The study included data from the 2014–2018 NHIS, an annual, multistage probability sample survey of the noninstitutionalized U.S. civilian population.¶ In-person interviews were conducted to obtain information on household members. Among families with children, a child questionnaire was administered to a knowledgeable adult (usually, and hereafter parent) about a randomly selected child (aged 0–17 years). During 2014–2018, the response rate for the child questionnaire was 59.2%–66.6%.
Parents of children aged ≥3 years were asked about their child’s functional abilities, health needs, and use of services (Supplementary Box 1, https://stacks.cdc.gov/view/cdc/115478) (2–5), as well as whether their child had any of 10 specific types of DDs (Supplementary Box 2, https://stacks.cdc.gov/view/cdc/115479). Children could be included in multiple diagnostic types of DDs; however, children with co-occurring learning disabilities and intellectual disabilities were excluded from the learning disability category. Weighted prevalence estimates of DDs and 95% CIs were calculated. The weighted percentages of children with each measure of reported functional ability, health needs, and use of specialty health care providers or education services were estimated overall, by selected sociodemographic characteristics, number of DDs, and each type of DD. Differences in percentages were evaluated using Rao-Scott chi-square tests with p<0.05 considered statistically significant. To reflect the complex sampling design and generate nationally representative estimates, all analyses accounted for clustering, stratification, and weights, using SAS software (version 9.4; SAS Institute) and were verified using SUDAAN (version 11.0.1; RTI International).
Of the 44,866 children aged 3–17 years included in the 2014–2018 NHIS, 567 were excluded because of missing information on any question related to DDs or abilities, health needs, or use of services, resulting in a total of 44,299. The estimated prevalence of DDs among U.S. children aged 3–17 years was 17.3%, ranging from 0.2% (blindness) to 9.4% (attention-deficit/hyperactivity disorder) (Table 1); 6.7% of U.S. children had two or more DDs. Among children with DDs, 5.7% had limited movement or play abilities, 4.7% needed help with personal care, 4.6% needed special equipment, and 2.4% received home health care, compared with ≤1% of children without DDs.
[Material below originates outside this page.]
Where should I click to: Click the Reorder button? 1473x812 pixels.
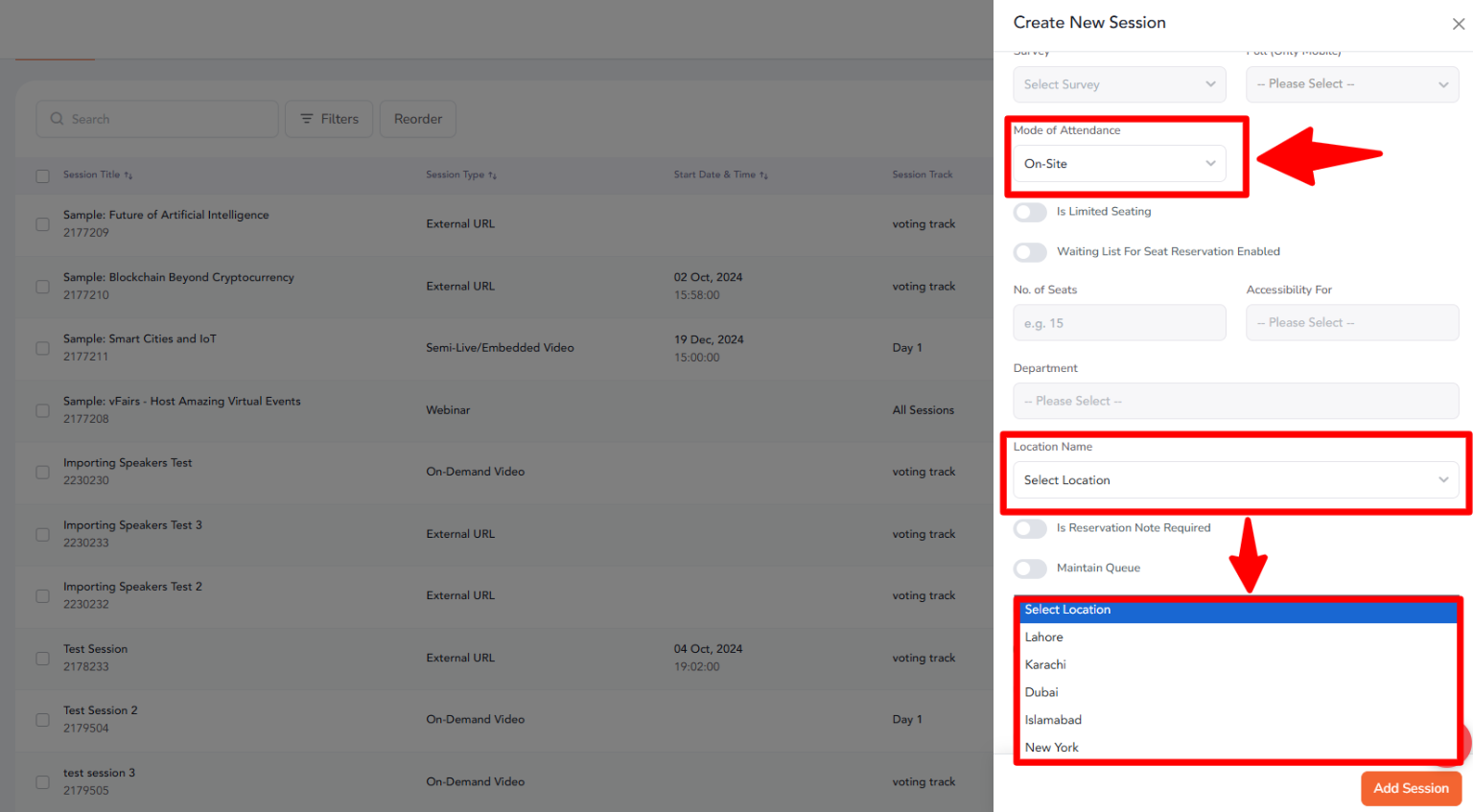(x=418, y=119)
Children with DDs were two to seven times as likely as those without DDs to have taken prescription medication for ≥3 months (41.6% versus 8.4%), have seen a mental health professional (30.6% versus 4.5%), a medical specialist (26.0% versus 12.4%), or a therapist (25.0% versus 4.5%) during the past year (Table 1). Children with DDs were more likely to participate in special education or EIS (41.9% versus 2.4%). The percentage of children with limited abilities, special health needs, or who used specialty services was higher among children with two or more DDs than among those with one DD or none. Children with each type of DD were more likely than were those without DDs to have limited abilities or special health needs, or to use specialty services.
Among children with DDs, the percentage with limited abilities and special health needs, and who used specialty services varied across sociodemographic subgroups (Table 2). Compared with non-Hispanic White children with DDs, a lower percentage of non-Hispanic Black, non-Hispanic other, and Hispanic children with DDs took prescription medication. Compared with non-Hispanic White children with DDs, Hispanic children with DDs were less likely to have seen a mental health professional, and non-Hispanic Black and Hispanic children with DDs were less likely to have seen a medical specialist. Compared with children aged 3–8 years who had DDs, a lower percentage of children aged 9–17 years with DDs needed special equipment or help with personal care, received home health care, or saw a therapist, whereas a higher percentage took prescription medications or saw a mental health professional.
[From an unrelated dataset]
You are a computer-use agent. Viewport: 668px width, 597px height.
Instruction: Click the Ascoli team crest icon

Among children with DDs, those whose mother had less than a high school education were less likely to take prescription medication or to see specialty health care professionals, but more likely to receive special education or EIS. Compared with children living above the federal poverty level, those living at or below the federal poverty level were less likely to see a medical specialist and more likely to receive special education or EIS. The percentage of children with DDs who needed help with personal care or received home health care and used services was higher in the Northeast and West than in the South; a higher percentage in the Midwest saw a mental health professional or therapist, and a lower percentage in the West took prescription medications for ≥3 months. The percentage of children with DDs who took prescription medication for ≥3 months, saw medical specialists, or received special education or EIS services was lower among those without health insurance.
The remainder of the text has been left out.